Top 4 Detroit Auto Show Debuts That Will Kill Your Ab Diet

Young man driving his car while eating food
You’ve been trying for six pack abs ever since you turned 21 and realized that your days of coasting by on teenage dad bod were over. It’s been a hard road, but you were finally almost there – and then the Detroit Auto Show happened. The delicious, temping, Detroit Auto Show, filled with cars offering features seemingly designed to give you diabetes and fuck with your BMI.

Check out the top 4 Detroit Auto Shows debuts guaranteed to kill your ab diet.

1. Bacon-Dispensing Chevrolet Silverado

What do you do with all that dash space in the Chevy Silverado pickup? Why you install an 800-degree oven that can instantly sizzle bacon to a crispy, well-done texture, all while imbuing the cabin with the faint aroma of hickory. According to the brochure, you gain two pounds for every hour you spend behind the wheel, whether you eat the bacon or not.

2. BMW Lardbag

A lardbag is like an airbag, except it’s filled with lard, and doesn’t deploy in an accident, but instead hooks up directly to your bloodstream via an IV in all new BMW models. There’s no real benefit to lardbag, and there are certainly downsides, but lardbag definitely pushes up the sticker price, which makes it something you can brag about to your non-lardbag-having friends.

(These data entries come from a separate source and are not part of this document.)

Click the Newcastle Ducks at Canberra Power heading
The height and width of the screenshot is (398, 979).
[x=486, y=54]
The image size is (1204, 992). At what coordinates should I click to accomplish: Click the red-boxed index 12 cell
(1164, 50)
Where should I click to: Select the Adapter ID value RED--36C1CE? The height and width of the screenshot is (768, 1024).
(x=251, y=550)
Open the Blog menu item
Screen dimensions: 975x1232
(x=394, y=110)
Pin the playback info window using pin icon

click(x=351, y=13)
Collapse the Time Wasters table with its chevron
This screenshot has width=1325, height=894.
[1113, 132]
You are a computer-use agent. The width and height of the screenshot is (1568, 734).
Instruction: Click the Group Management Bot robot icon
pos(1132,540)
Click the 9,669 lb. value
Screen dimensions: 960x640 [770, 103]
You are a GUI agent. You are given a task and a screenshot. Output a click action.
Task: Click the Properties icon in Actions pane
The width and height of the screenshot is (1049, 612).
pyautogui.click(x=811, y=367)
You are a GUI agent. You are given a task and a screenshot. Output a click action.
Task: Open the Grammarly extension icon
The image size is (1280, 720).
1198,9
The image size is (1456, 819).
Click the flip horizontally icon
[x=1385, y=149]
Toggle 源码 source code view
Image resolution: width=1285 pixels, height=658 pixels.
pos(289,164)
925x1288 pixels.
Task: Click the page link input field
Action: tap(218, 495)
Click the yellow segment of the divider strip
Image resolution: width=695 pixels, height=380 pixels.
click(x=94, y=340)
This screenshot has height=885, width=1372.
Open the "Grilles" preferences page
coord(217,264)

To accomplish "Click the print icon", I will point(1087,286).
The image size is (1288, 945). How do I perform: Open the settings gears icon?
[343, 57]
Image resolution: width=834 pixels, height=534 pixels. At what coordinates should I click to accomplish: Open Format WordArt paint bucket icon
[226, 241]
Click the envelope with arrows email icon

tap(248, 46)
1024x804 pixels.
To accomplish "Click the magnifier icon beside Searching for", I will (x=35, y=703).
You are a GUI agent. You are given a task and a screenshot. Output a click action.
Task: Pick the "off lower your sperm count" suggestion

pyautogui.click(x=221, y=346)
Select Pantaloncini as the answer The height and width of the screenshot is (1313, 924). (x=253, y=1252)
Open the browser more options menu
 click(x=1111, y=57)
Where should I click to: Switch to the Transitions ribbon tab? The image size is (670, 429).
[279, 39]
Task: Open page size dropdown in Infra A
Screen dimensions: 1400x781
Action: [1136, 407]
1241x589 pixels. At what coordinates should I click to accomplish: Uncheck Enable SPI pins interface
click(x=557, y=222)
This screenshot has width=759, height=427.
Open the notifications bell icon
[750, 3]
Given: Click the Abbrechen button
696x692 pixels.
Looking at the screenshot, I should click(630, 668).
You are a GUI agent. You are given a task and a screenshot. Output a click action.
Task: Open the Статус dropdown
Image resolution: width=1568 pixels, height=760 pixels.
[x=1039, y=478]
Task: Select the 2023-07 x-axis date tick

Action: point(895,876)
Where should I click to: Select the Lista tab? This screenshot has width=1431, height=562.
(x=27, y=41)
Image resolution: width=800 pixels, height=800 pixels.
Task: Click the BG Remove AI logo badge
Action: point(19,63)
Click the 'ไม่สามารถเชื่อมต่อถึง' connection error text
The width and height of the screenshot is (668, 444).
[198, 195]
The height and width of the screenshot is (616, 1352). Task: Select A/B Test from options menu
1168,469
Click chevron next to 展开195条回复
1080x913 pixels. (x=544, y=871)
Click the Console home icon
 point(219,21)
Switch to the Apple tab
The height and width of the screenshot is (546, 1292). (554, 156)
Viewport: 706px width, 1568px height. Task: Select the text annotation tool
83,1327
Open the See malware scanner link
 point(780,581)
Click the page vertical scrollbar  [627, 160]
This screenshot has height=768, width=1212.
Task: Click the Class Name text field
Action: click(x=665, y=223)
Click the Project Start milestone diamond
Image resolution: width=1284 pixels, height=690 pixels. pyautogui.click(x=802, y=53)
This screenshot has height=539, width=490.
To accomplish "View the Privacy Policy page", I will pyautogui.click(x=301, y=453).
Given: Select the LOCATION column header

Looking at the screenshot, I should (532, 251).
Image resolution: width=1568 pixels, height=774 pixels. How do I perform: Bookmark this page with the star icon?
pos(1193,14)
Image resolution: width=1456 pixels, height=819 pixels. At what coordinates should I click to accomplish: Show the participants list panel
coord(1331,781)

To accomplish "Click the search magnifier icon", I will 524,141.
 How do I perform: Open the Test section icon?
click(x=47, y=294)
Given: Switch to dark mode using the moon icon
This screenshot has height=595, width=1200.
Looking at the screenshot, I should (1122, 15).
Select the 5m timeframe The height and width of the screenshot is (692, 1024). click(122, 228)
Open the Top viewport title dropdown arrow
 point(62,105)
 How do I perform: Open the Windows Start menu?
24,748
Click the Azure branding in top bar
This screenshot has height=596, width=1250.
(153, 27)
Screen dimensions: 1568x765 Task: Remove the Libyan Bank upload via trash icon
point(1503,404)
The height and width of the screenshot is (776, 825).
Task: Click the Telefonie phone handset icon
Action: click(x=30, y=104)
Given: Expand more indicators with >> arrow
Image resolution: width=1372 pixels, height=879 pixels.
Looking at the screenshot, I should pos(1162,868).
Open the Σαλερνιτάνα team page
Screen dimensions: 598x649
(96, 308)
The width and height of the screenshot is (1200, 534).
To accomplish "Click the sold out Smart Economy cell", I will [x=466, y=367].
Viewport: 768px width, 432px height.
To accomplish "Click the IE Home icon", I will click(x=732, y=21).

3. Ford Explorer Crawdad Edition

This special edition Ford Explorer swaps out its third row of seating for a crawdad tank, and its second row for a grille. The passenger seat is just a bucket for you to toss the crawdad carcasses in while you sit in traffic, and that big red button on the dash immediately connects you to the emergency cardiology unit at the closest hospital so you can ask them to deliver more butter in the ambulance that comes to pick you up.

4. Cadillac Cinnabon Seats

Forget leather: now you can sink down into a soft, supple, and freshly-baked cinnabon each and every time you get into you car. Revel in the luxury of warm icing dripping between your thighs, and lose yourself in the intoxicating aroma of cinnamon as the dough gently clogs your arteries. What a sweet way to die.